Ama su vida tal como está. No tiene ganas de morir, no tiene ganas. No conoce el protocolo ni el maldito número de la línea directa del famoso coronavirus. No quiere saber tampoco. Elisa camina hacia el living y toma su café frente a la ventana, mirando el cielo de acero inoxidable. Luego fija la mirada en la pantalla de su celular para saber qué día es, ha perdido la cuenta pero sabe por las noticias que se ha iniciado el invierno. Un invierno raro, largo, con olor a encierro y desinfectante, silencioso, solitario. Afuera, el enemigo. El terremoto que ya viene, seguro que durante el toque de queda, sin aviso como todos los terremotos. Pero ella lo puede oler, como los perros.
 
El virus, el bicho, el que nos cambió la vida para siempre, quédese en casa, no sea porfiado, cuídese por usted y por otros. Aún no llegamos al peak, el sistema de salud está colapsado, o sea nosotros, agotados, secos, nos esperan días difíciles. La pandemia, la pandemia, la pandemia. Elisa odia a ese ministro, cerdo arrogante. Odia la mascarilla, al huevón que pasa por su calle con su bicicleta rasca y su delivery atrasado.
 
Odia a la vocera con cara de pico, odia a las curvas que hay que aplanar, las mesetas y a las cuarentenas que valen callampa, odia a la pandemia la puta que la parió. Cuánto vale el show, cuánto vale. Está harta de los contagiados, los fallecidos, los asintomáticos, los recuperados, lo que mueren en las ambulancias, en los pasillos, en las residencias sanitarias o en sus casas sin hacer ruido. Los viejos de mierda que sobran, inútiles, que ocupan camas, los que tienen que esperar para ser atendidos o enterrados, los que no cuentan, los carretes picantes pasada la medianoche.
 
Olor a cadáver podrido, a basura descompuesta, ropa mojada, la mujer que huele a pobre sin mascarilla pero tan agradecida, tan agradecida por la caja de mercadería que le entregan.

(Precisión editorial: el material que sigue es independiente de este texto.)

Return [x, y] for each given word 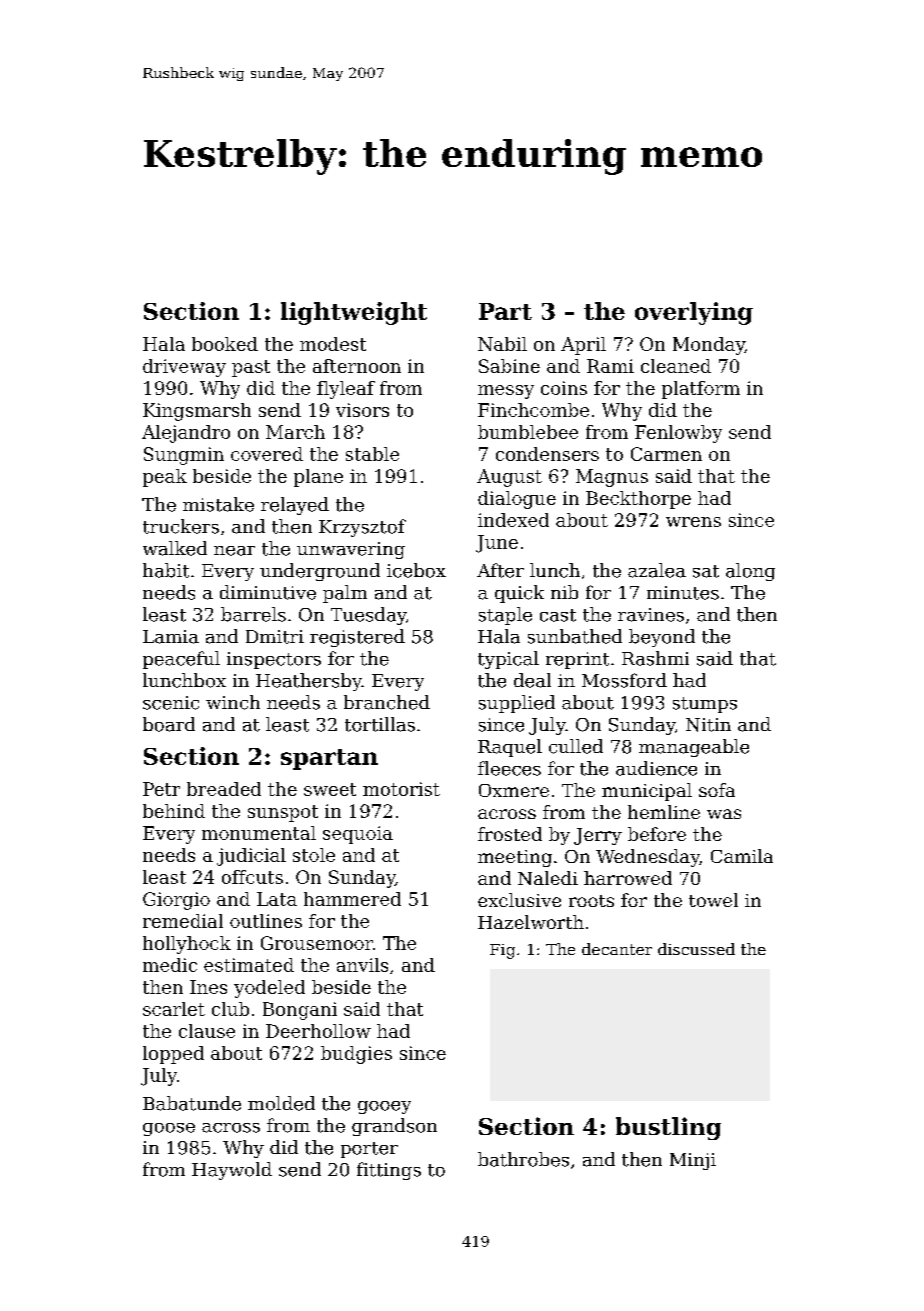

Vendrán días difíciles, dice el mismo cerdo, pero saldremos fortalecidos, el bicho será mejor persona y nosotros también. Elisa deja la taza vacía sobre la mesa de centro del living y camina hacia su dormitorio.
 
Se saca la bata, también las pantuflas y se mete a la cama. La habitación está tibia, la vida es buena. Apaga la estufa, suspira profundo, con la mirada fija en el televisor apagado. En el primer día de invierno.